#### THE TASK
Scan the entries below and extract each line with the word "table" in it.

•••

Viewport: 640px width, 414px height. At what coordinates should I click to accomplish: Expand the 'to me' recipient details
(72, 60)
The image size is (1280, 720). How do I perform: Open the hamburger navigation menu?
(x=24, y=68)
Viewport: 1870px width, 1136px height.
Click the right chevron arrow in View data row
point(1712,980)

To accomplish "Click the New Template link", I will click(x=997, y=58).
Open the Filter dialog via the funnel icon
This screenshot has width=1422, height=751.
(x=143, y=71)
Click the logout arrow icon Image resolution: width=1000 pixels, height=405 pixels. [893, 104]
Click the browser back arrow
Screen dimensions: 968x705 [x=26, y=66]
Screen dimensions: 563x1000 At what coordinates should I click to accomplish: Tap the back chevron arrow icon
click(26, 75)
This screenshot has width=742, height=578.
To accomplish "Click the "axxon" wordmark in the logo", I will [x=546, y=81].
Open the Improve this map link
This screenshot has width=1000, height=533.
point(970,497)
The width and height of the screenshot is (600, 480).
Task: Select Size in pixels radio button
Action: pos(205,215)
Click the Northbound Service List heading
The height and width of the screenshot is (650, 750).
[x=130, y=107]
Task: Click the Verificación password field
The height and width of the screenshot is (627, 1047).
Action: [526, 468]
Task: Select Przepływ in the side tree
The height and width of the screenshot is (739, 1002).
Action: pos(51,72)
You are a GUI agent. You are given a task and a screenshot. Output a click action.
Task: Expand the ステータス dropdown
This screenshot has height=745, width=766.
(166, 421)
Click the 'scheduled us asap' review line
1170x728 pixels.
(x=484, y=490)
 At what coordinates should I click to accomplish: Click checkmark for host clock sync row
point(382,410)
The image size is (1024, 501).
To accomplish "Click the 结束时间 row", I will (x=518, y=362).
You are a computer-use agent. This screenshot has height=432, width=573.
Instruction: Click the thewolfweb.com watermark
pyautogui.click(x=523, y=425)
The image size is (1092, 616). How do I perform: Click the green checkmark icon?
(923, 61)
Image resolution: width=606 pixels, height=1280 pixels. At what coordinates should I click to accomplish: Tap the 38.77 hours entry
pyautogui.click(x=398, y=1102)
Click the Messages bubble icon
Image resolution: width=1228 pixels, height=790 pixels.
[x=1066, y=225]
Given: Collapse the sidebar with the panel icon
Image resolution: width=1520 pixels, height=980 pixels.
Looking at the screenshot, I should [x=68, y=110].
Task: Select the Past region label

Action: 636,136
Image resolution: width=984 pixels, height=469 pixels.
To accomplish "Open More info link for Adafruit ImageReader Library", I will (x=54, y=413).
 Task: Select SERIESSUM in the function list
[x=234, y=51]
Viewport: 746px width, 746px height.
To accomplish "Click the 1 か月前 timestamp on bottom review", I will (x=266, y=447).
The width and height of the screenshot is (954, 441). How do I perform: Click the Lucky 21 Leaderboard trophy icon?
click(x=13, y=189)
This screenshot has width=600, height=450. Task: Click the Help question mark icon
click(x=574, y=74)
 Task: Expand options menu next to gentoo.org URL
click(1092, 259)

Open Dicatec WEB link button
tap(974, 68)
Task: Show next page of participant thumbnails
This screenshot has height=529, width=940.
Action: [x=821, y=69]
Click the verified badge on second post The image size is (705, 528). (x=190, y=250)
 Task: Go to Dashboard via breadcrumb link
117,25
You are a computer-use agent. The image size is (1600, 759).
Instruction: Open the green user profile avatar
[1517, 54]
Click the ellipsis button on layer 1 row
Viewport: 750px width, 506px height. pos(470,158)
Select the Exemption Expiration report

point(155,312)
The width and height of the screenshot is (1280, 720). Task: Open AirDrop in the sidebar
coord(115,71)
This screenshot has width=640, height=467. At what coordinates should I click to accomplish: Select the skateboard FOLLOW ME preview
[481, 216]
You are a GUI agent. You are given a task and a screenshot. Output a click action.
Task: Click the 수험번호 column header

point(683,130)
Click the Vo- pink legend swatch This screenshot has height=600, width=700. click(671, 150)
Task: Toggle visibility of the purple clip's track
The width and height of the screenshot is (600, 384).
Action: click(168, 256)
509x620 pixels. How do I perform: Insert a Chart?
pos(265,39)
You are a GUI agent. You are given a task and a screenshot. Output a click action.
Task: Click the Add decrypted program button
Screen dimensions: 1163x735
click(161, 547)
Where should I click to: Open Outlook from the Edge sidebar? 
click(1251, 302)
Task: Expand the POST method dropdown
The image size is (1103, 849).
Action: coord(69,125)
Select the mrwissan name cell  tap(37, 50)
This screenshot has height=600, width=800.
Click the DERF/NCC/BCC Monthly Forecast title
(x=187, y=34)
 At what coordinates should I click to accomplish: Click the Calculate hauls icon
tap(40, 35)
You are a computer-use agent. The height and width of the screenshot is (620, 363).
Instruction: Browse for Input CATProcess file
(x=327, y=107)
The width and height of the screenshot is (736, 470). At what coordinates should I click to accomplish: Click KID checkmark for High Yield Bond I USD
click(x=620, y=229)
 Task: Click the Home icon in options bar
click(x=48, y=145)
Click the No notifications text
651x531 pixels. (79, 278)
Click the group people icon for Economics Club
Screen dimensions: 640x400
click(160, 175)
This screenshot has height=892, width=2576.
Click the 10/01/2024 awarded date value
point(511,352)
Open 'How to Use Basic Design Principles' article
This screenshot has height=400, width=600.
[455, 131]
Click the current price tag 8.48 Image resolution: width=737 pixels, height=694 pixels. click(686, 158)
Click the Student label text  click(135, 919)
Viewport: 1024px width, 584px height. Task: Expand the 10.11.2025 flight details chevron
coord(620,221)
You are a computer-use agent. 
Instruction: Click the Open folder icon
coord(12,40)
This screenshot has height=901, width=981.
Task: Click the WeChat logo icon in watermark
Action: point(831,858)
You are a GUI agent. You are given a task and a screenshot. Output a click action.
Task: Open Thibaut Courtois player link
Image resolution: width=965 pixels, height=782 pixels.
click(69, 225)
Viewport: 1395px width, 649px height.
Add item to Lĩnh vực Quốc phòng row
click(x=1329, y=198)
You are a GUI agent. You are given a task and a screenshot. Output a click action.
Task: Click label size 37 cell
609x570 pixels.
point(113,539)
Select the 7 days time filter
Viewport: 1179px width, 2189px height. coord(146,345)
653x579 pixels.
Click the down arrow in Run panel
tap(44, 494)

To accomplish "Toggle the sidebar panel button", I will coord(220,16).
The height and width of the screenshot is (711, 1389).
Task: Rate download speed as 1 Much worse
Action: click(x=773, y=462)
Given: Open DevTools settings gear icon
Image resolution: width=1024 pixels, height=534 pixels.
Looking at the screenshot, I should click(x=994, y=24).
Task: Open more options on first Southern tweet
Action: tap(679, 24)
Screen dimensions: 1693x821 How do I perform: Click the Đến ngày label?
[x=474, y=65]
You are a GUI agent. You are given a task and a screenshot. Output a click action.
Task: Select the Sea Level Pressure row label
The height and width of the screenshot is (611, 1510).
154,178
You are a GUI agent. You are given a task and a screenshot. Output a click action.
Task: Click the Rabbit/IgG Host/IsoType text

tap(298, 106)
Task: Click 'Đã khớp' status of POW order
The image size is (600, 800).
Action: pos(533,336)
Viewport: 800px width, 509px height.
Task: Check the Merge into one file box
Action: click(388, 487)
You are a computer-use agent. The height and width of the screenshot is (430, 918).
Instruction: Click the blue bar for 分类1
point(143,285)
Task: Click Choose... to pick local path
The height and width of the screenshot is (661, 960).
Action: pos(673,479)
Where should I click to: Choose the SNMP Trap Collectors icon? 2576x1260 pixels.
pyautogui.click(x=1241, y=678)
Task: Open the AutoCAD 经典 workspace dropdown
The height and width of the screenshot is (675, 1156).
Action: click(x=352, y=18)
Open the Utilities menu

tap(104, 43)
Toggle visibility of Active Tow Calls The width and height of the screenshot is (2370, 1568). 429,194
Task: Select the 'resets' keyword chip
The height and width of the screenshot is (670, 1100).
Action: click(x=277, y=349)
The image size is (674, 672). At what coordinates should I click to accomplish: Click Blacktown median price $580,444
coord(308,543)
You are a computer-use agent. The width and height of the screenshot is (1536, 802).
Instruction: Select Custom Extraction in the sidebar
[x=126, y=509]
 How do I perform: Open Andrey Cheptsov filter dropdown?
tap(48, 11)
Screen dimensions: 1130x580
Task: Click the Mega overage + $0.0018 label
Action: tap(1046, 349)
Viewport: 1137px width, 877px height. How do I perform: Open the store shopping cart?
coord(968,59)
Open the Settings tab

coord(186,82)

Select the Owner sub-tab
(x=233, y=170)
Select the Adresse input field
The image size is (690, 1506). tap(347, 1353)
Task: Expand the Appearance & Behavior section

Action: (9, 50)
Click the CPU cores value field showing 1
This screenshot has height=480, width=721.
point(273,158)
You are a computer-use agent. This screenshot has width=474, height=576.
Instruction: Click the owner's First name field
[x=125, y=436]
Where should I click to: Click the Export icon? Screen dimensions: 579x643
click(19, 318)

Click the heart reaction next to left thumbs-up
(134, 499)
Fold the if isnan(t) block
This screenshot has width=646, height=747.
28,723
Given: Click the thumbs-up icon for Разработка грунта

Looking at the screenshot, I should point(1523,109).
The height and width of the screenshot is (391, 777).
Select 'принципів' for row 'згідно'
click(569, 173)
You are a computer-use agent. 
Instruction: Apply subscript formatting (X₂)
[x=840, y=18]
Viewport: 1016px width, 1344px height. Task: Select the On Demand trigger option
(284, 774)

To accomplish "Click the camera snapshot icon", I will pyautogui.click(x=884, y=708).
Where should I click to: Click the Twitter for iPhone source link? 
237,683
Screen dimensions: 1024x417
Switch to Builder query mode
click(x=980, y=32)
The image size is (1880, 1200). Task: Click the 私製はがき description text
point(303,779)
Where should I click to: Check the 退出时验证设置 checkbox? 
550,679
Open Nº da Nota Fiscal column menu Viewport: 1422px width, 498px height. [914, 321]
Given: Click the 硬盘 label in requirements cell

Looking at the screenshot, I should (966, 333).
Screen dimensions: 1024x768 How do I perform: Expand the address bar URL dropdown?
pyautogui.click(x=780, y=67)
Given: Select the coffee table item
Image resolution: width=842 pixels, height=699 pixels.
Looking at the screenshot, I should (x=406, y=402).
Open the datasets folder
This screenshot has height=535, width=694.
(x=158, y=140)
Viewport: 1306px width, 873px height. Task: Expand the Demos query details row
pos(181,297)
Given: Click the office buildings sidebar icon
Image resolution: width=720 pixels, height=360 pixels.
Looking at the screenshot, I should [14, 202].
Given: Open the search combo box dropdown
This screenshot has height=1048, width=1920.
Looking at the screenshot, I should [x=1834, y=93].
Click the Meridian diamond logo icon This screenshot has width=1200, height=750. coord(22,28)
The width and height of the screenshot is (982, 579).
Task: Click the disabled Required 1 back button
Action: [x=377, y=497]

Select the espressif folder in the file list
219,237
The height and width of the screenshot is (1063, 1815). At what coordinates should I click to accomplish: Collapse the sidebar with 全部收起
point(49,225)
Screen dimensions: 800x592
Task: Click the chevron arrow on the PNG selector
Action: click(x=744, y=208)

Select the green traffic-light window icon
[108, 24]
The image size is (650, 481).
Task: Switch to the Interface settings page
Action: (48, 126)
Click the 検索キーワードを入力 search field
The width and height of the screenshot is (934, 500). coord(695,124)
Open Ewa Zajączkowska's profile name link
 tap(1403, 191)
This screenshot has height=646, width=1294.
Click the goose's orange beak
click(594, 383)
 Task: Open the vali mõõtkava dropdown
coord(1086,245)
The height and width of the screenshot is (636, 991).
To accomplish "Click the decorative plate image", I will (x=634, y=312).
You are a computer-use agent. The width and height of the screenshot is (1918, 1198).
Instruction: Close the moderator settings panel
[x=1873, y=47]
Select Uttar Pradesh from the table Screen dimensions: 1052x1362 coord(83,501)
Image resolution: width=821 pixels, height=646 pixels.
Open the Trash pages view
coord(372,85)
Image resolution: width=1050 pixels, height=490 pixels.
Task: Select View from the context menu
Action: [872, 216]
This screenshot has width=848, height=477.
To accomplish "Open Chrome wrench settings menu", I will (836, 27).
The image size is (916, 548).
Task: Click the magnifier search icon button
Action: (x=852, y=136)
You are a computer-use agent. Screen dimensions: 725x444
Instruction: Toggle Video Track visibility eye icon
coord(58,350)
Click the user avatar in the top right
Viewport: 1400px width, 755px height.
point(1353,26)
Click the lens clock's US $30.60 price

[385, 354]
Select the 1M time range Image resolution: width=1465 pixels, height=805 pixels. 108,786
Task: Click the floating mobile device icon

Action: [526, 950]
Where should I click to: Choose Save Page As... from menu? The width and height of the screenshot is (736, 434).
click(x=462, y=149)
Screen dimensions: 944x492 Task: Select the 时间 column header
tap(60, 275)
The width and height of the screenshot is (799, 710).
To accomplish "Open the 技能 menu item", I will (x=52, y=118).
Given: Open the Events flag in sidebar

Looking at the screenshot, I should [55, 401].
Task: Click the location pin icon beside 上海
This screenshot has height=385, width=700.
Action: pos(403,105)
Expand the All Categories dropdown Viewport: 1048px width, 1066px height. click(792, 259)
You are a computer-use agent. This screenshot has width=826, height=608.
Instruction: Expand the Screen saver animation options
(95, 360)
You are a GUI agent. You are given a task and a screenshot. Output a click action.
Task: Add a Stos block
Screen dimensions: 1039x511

•••

#### EXERCISE RESPONSE
Given: Select the coffee table item
Select Uttar Pradesh from the table Screen dimensions: 1052x1362 coord(83,501)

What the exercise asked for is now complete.